**Exercise:** Find the line with "How do I perform: Uncheck" in the records below, then please transcribe it and every later line exactly, omitting the pictures and adding nothing.

======== Study material ========

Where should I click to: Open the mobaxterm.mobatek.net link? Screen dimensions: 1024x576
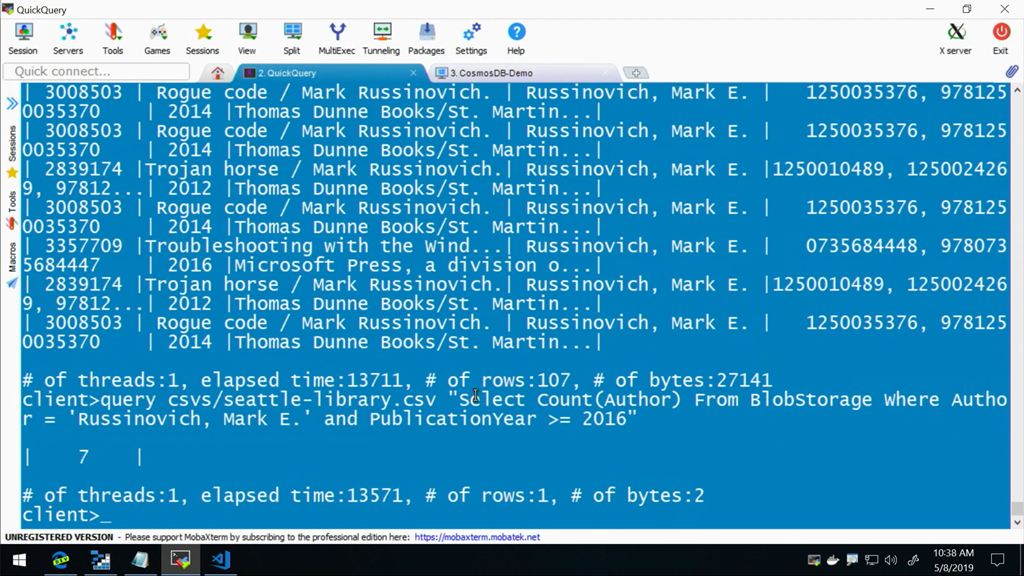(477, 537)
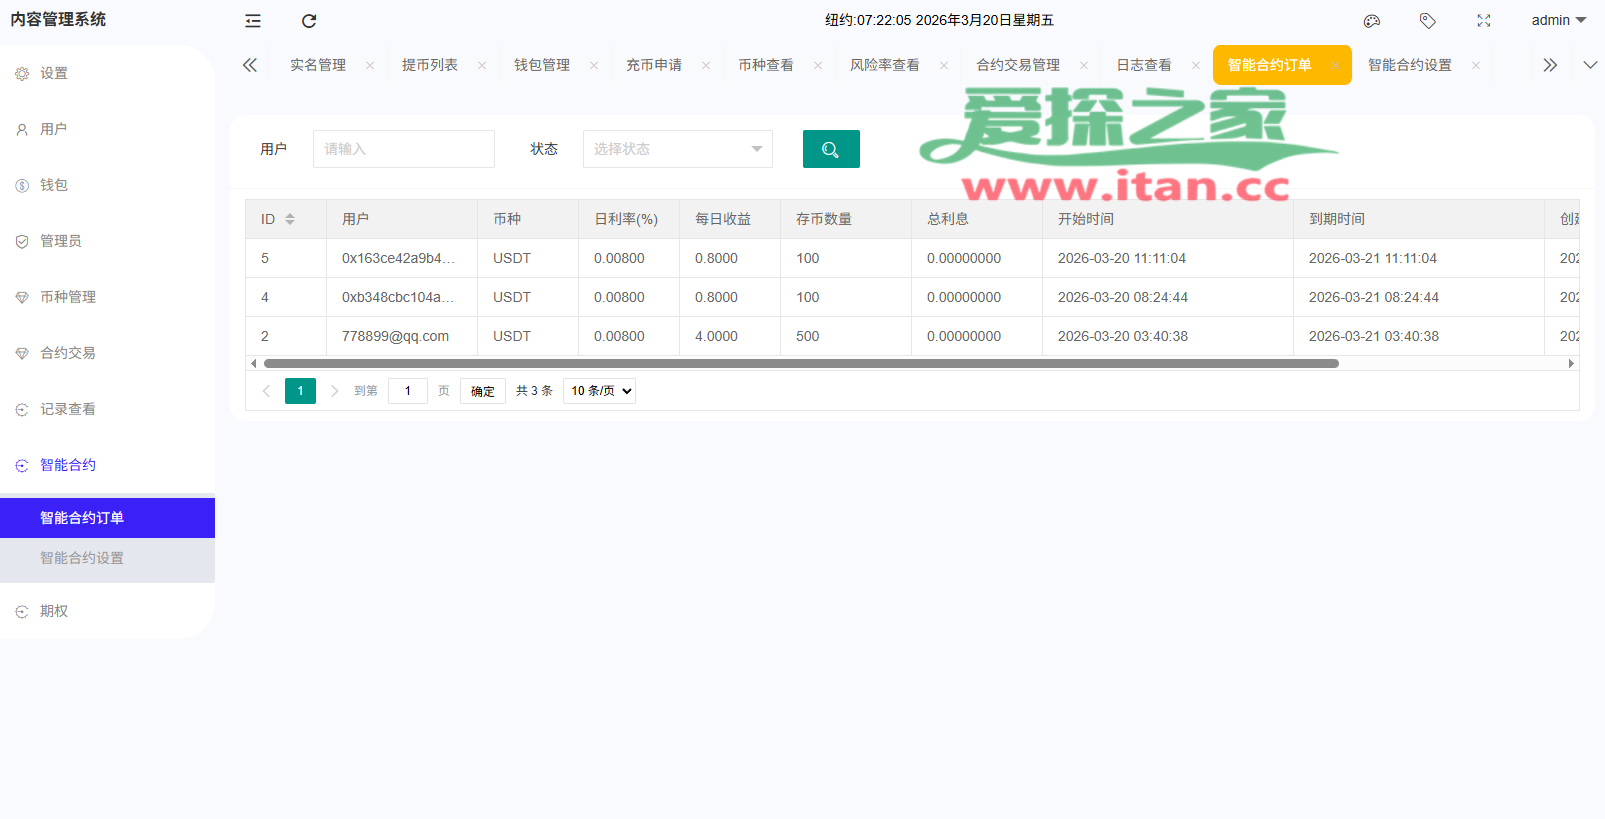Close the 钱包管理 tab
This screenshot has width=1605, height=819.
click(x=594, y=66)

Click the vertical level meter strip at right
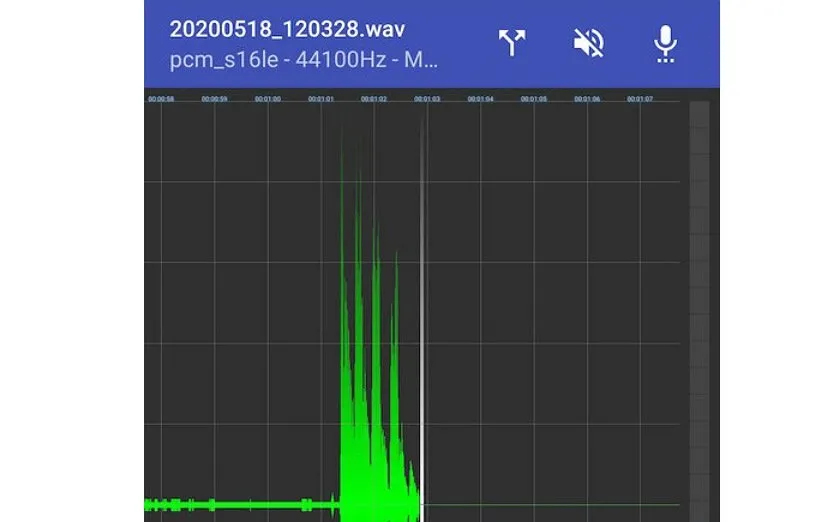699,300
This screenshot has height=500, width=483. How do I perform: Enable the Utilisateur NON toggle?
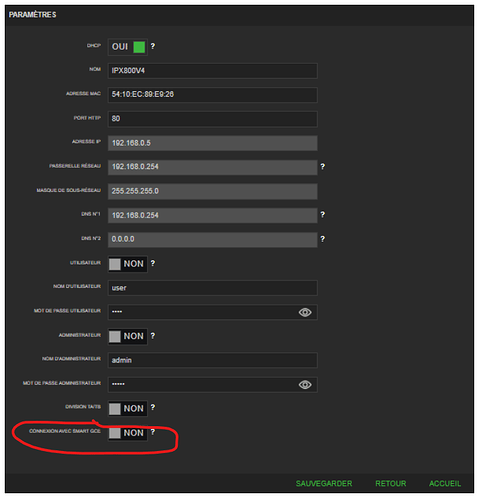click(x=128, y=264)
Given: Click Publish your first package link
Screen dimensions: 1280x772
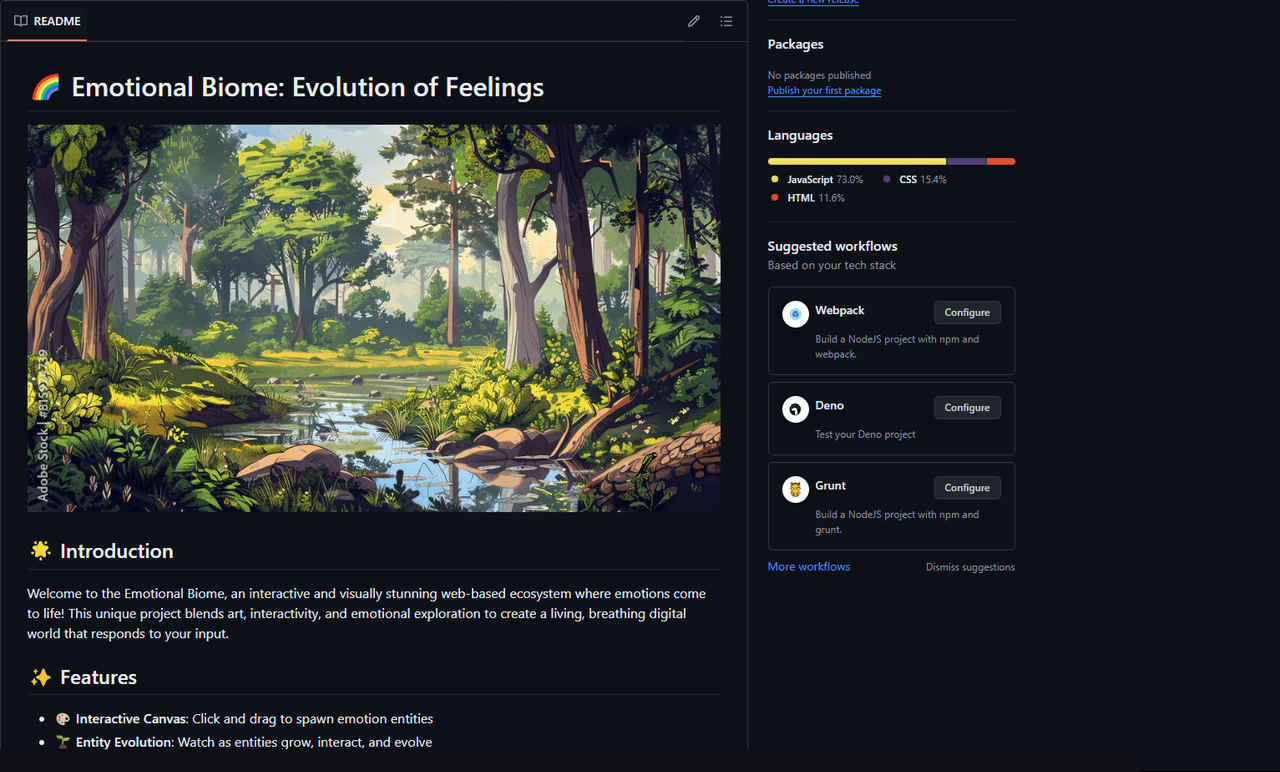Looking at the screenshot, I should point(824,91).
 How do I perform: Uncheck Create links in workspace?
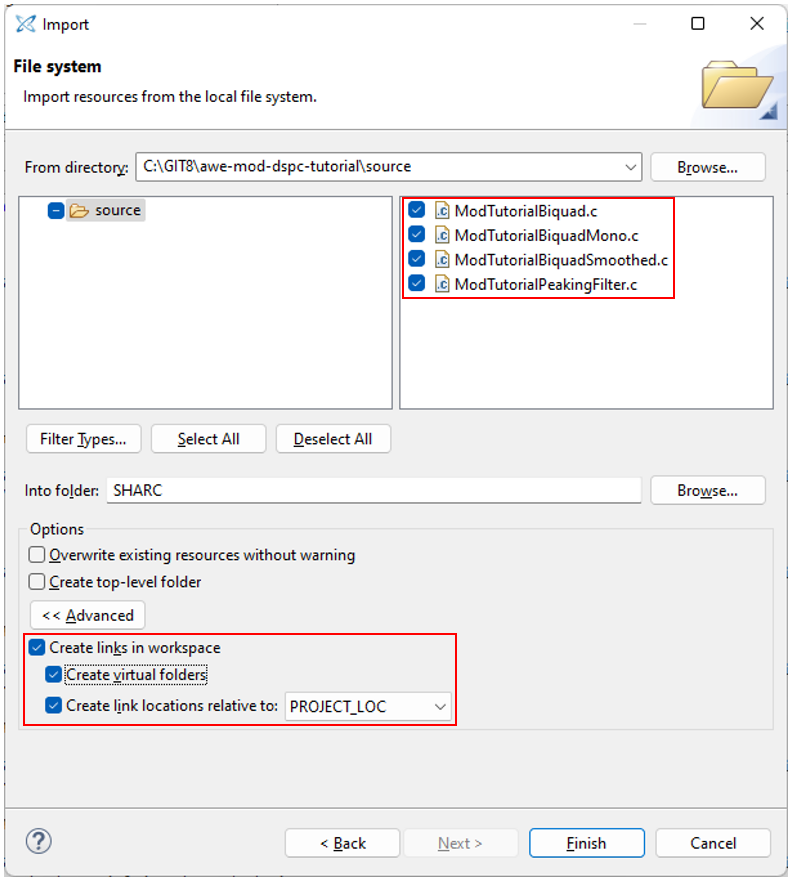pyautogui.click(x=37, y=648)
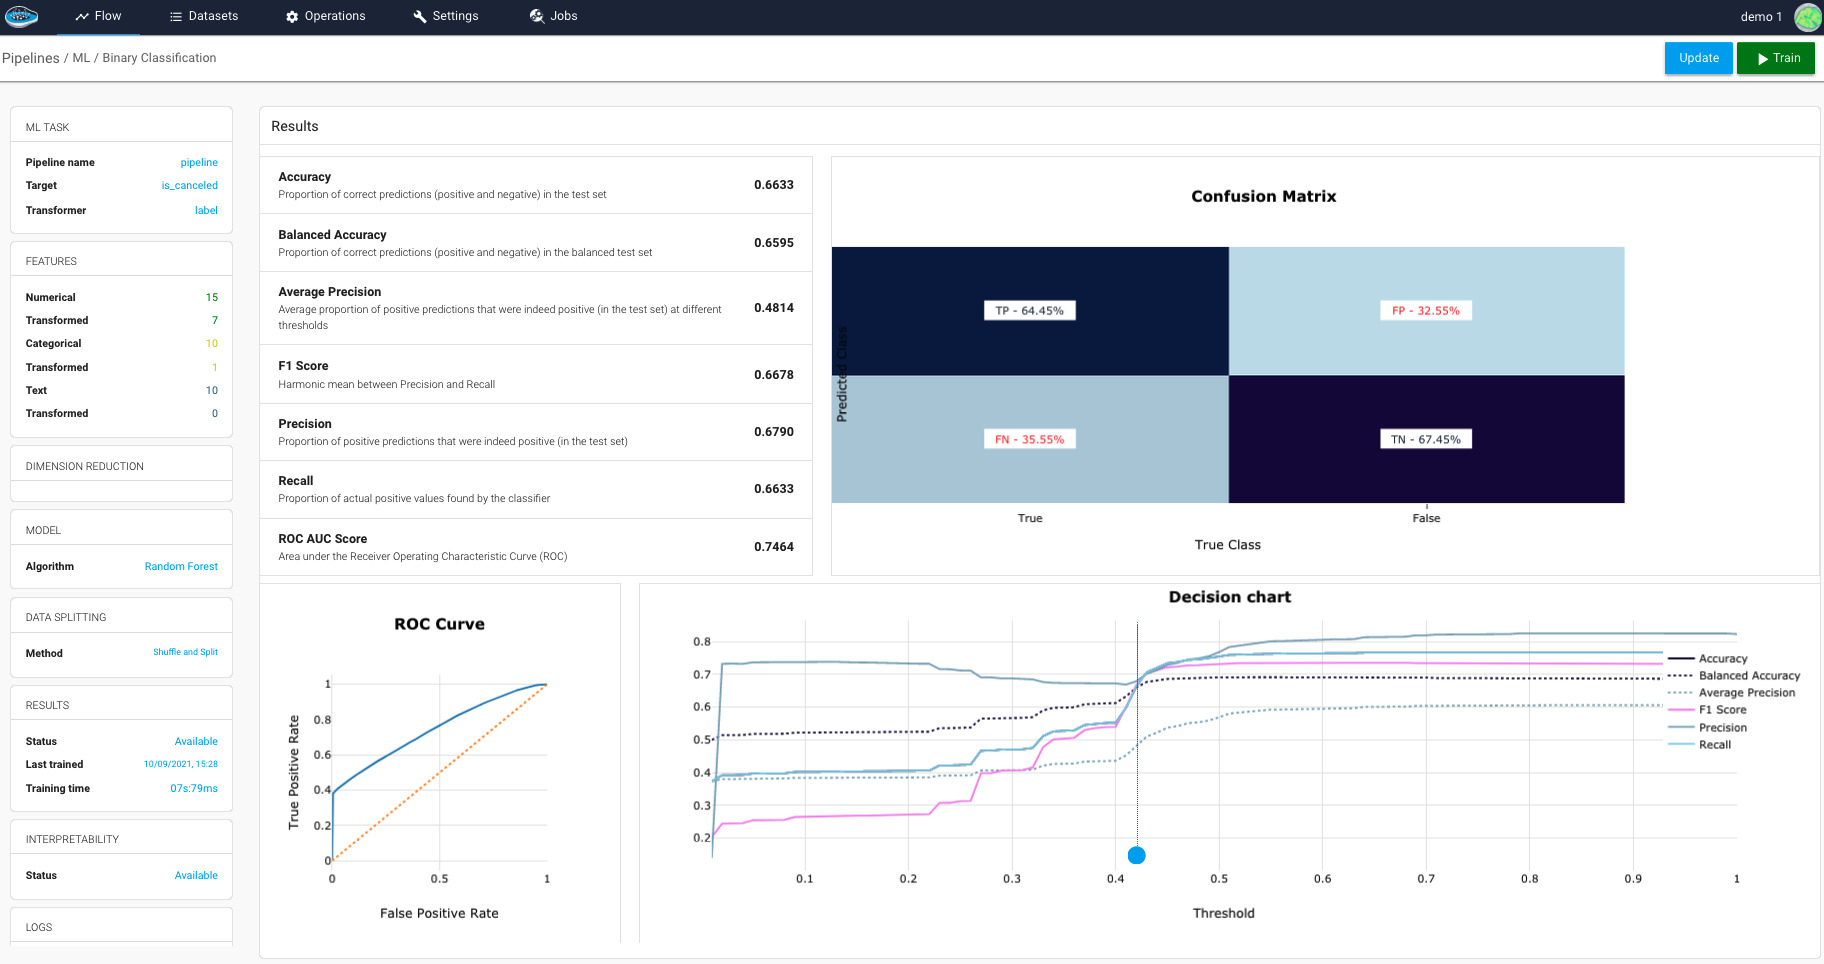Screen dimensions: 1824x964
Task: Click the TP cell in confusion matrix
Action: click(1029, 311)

========

**Exercise answer:**
 How do I perform: Uncheck Create links in workspace?
pyautogui.click(x=37, y=648)
Screen dimensions: 1824x964
Task: Click the TP cell in confusion matrix
Action: click(1029, 311)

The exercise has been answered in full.